IV. De la bibliothèque Hubert Heilbronn (lots 101-155)
Les Poèmes d’Edgar Poe. Bruxelles, Edmond Deman, 1888. Exemplaire nominatif, offert par l'auteur au Dr. Evans, l'amant de Méry Laurent.
Lot Closed
July 4, 02:19 PM GMT
Estimate
10,000 - 15,000 EUR
Lot Details
Description
Mallarmé, Stéphane ─ Edgar Poe
Les Poèmes d’Edgar Poe.
Bruxelles, Edmond Deman, 1888.
In-4 (178 x 193 mm). Demi-maroquin taupe à encadrement, panneaux de daim gris perle, décor géométrique de balsa teinté mosaïqué évoquant un corbeau, tête dorée, doublure et gardes de balsa, chemise et étui bordé (R. Desmules).
Précieux exemplaire du docteur Evans, amant de Méry Laurent.
Rare édition originale.
Exemplaire d'auteur "tiré spécialement pour M. S. Mallarmé". Un des 800 exemplaires sur Hollande (n° 843).
Admirable traduction de Mallarmé, qui confia son manuscrit à l’éditeur belge Edmond Deman en février 1888. Elle est dédiée à la mémoire d’Édouard Manet.
Illustration d’Édouard Manet, comprenant un portrait d’Edgar Poe et le célèbre corbeau, reprise du Corbeau de 1875 (le corbeau est ici contrecollé sur une page de garde).
Envoi autographe signé, sur le faux-titre :
"Au cher docteur
Thomas Williams Evans
comme une occasion de relire
ces poèmes dans l’original
son ami
Stéphane Mallarmé".
Mallarmé fait allusion au texte original anglais de Poe, qu'Evans, d'origine américaine, pouvait tout aussi bien lire que la traduction qu'il lui offre.
Le 7 août 1888, dans une lettre à l'éditeur Edmond Deman, Mallarmé cite le nom du docteur Evans dans la liste des amis auxquels il veut adresser un exemplaire des Poèmes d’Edgar Poe, donnant un autre numéro d'exemplaire : "806 Dr Evans (American Register)" (Correspondance, p. 726).
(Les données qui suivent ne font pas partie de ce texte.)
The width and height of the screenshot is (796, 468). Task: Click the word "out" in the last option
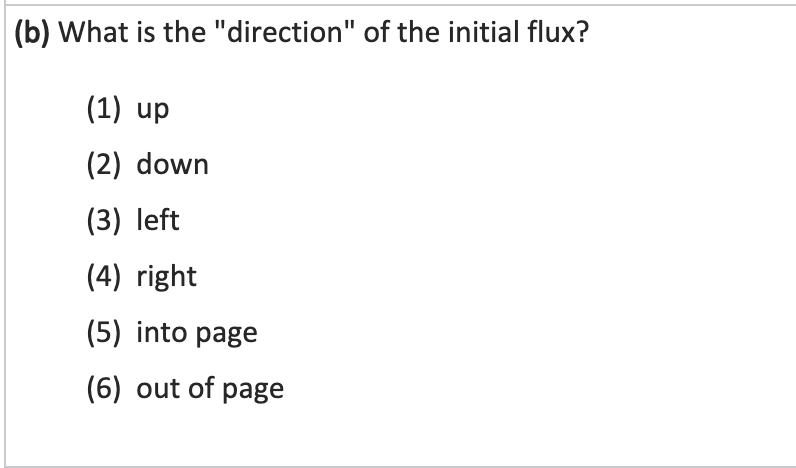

Il précise d'ailleurs rendre bientôt visite au docteur à Royat, en Auvergne à la fin du mois d'août. Le 15 août, il offre un autre exemplaire à la maîtresse du docteur, Méry Laurent, avec ce délicieux quatrain : "Paon je n'aurais osé croire / Que cet été m'octoyât / Ô délice plus que la gloire ! de t'offrir ce livre à Royat" (idem, p. 727).
Le docteur Thomas W. Evans (1823-1897), riche chirurgien-dentiste américain, médecin de Napoléon III et des têtes couronnées européennes, entretint à grands frais Méry Laurent sa vie durant. Il lui offrit notamment une villa "Le Talus" au boulevard Lannes, près de l'avenue du Bois où il résidait lui-même. Il collectionna plusieurs toiles d'Édouard Manet, dont Méry Laurent fut aussi la maîtresse. C'est dans l'atelier de Manet que Mallarmé la rencontra au milieu des années 1870 : elle devint sa muse et occupa dès lors une place capitale dans sa vie.
Mort en 1849, Edgar Poe est, avec Baudelaire, le poète qu’admirait le plus Mallarmé : c’est pour le lire mieux qu’il apprend l’anglais à l’âge de vingt ans, et en son honneur qu’il compose l’un de ses plus célèbres poèmes, Le Tombeau d’Edgar Poe : "Tel qu’en Lui-même enfin l’éternité le change…", repris en tête de sa traduction des Poèmes de 1888.
Dr Evans (envoi).
Hubert Heilbronn (ex-libris).
Stéphane Mallarmé, Correspondance 1854-1898, éd. B. Marcham, Gallimard, 2019.